═════ Testo da analizzare ═════

Leggere di Theo Fry, nel vortice degli impegni indifferibili di una giornata qualunque, è stato uno strattone e un risveglio.
Poche righe di agenzia, che battono numeri impressionanti: venticinque arresti cardiaci in un solo giorno, diciassette operazioni nel primo anno e mezzo di vita per rimediare a un complicato difetto all’aorta. E poi la guarigione – “straordinaria”, ammette il chirurgo che lo ha seguito – dopo un ultimo intervento a cuore aperto. La parola che sguscia fra le altre è miracolo. Ne parlano così, in Gran Bretagna, succede tutto ancora là, di nuovo a Liverpool, nello stesso ospedale di Alfie Evans. Miracolo. Cioè qualcosa di non spiegabile, che non si può infilare nel recinto della conoscenza umana ma che comunque accade.
Mi chiedevo che cosa potessimo guadagnarci noi che siamo qui, a chilometri di distanza.
Il primo effetto (non scontato) è un senso di sproporzione. Una cosa così mastodontica in un corpo così fragile, e noi qui, presi tra la noia e la furia per i nostri conti che non tornano. E poi l’invidia, sì, che si mischia a un desiderio: perché non a me, un miracolo? Perché non qui, ora, dove sto seduto? Un vento di novità che mi capiti a bruciapelo, che mi sollevi dalla polvere delle solite cose, ma chi lo dispone, questo benedetto miracolo? A chi chiederlo, a chi mendicarlo?

═════ Informazioni fornite ═════

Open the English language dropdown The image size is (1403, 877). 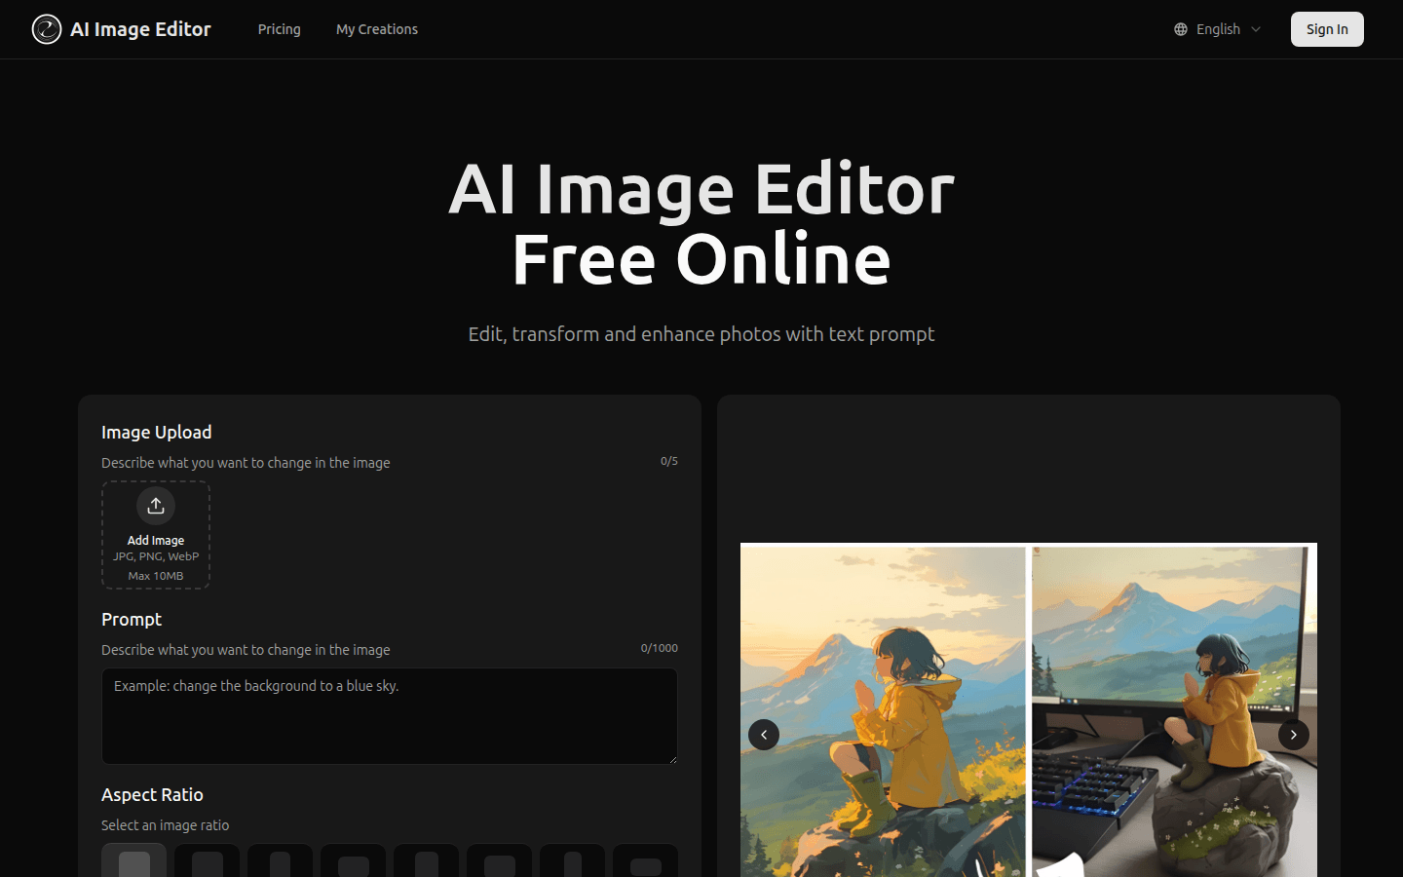tap(1218, 29)
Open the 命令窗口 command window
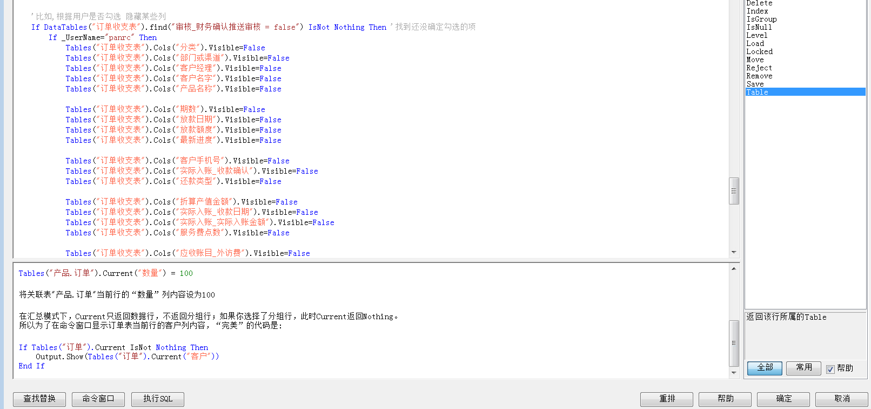The height and width of the screenshot is (409, 871). pyautogui.click(x=98, y=399)
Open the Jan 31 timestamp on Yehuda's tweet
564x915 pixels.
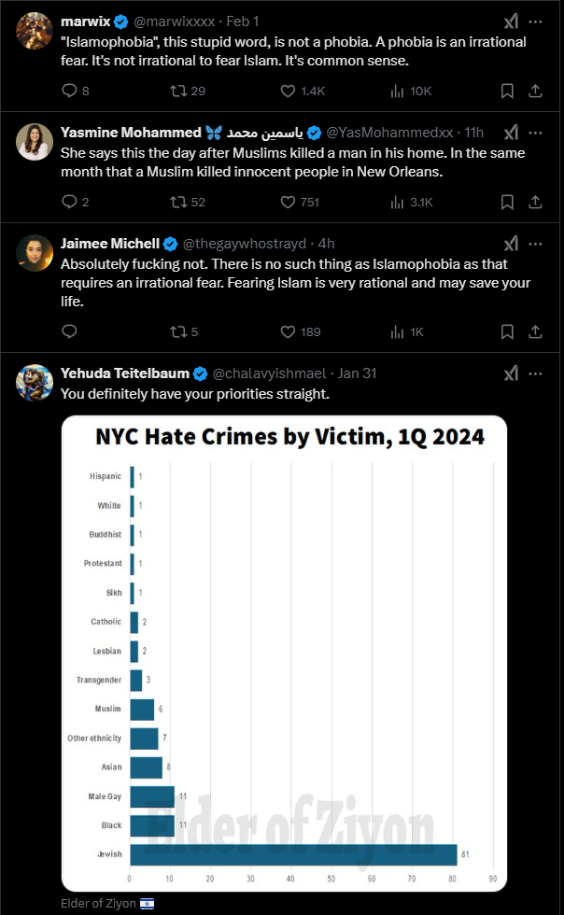coord(358,373)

═════

Prosegui il testo sulla guarigione di Theo Fry, riprendendo subito dopo l'ultima frase riportata.

Risposta al compito →
Theo Fry ha ricevuto un regalo. Né medici, né genitori, né parenti stretti o alla lontana ne sono il mittente. Non era nelle loro facoltà realizzare ciò che è accaduto. Allora da cosa o da chi è arrivato il dono della sua guarigione?
Ecco. Il primo miracolo che genera un miracolo è accorgersi di un Oltre. È bramare di conoscere questo mandante che può certe cose, più ancora che bramare i suoi regali. Di scorgerne le tracce un po’ ovunque. Di averlo come amico.
A Theo Fry sono debitore di questo. Di un risveglio di coscienza. Di un ritorno a desiderare che il mandante del suo miracolo possa scorgerlo anch’io nel pantano dei miei giorni.